2 GHCi will probably pick p again for the type variable, rather than q. I'm just using a different one to emphasise that they're different variables.
3 Technically it's not each type that necessarily has a different ==, but each Eq instance. Some of those instances are polymorphic, so they apply to multiple types, but that only really comes up with types that have some structure (like Maybe a, etc). Basic types like Int, Integer, Double, Char, Bool, each have their own instance, and each of those instances has its own code for ==.
4 In the underlying system, a type like forall p. Num p => p is in fact much like a function; one that takes a Num instance for a concrete type as a parameter. To get a concrete value you have to first "apply the function" to a type's Num instance, and only then do you get an actual value that could be printed, compared with other things, etc. In standard Haskell these instance parameters are always invisibly passed around by the compiler; some extensions allow you to manipulate this process a little more directly.
This is the root of what's confusing about why x == y works when x and y are polymorphic variables. If you had to explicitly pass around the type/instance arguments it would be obvious what's going on here, because you would have to manually apply both x and y to something and compare the results.
5 The gist of the default rules is that if the constraints on an ambiguous type variable are:
all built-in classes
at least one of them is a numeric class (Num, Floating, etc)
then GHC will try Integer to see if that type checks and allows all other constraints to be resolved. If that doesn't work it will try Double, and if that doesn't work then it reports an error.
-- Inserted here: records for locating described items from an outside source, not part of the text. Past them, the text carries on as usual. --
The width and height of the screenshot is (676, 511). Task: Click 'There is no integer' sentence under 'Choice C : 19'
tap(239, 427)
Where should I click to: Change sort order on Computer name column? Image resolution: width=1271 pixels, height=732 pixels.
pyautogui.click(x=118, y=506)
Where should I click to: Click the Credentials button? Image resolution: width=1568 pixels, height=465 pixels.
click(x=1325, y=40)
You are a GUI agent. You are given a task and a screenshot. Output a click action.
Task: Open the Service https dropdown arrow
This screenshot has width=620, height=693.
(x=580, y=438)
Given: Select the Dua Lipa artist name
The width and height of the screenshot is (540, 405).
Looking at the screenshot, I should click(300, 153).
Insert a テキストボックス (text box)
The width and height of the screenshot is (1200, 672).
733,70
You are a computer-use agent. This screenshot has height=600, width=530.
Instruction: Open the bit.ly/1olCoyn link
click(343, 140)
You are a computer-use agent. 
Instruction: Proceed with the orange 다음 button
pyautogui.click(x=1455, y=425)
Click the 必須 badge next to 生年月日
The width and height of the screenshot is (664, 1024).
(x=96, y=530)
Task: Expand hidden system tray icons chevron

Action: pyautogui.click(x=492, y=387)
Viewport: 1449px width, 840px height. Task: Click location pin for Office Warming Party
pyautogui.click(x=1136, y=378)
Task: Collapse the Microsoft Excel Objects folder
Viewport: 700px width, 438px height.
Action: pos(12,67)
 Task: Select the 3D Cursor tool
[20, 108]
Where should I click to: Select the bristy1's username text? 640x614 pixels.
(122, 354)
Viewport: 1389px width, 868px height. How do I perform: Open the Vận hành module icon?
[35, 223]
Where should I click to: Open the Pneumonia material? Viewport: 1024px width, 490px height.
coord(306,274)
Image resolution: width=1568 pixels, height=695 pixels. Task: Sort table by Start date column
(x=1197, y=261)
You can set the types it will try with a default declaration (the "default default" being default (Integer, Double)), but you can't customise the conditions under which it will try to default things, so changing the default types is of limited use in my experience.
GHCi however comes with extended default rules that are a bit more useful in an interpreter (because it has to do type inference line-by-line instead of on the whole module at once). You can turn those on in compiled code with ExtendedDefaultRules extension (or turn them off in GHCi with NoExtendedDefaultRules), but again, neither of those options is particularly useful in my experience. It's annoying that the interpreter and the compiler behave differently, but the fundamental difference between module-at-a-time compilation and line-at-a-time interpretation mean that switching either's default rules to work consistently with the other is even more annoying. (This is also why NoMonomorphismRestriction is in effect by default in the interpreter now; the monomorphism restriction does a decent job at achieving its goals in compiled code but is almost always wrong in interpreter sessions).
6 You can also use a typed hole in combination with the asTypeOf helper to get GHC to tell you what type it's inferring for a sub-expression like this:
λ :t x
x :: Num p => p
λ :t y
y :: Num p => p
λ (x `asTypeOf` _) == y
<interactive>:19:15: error:
• Found hole: _ :: Integer
• In the second argument of ‘asTypeOf’, namely ‘_’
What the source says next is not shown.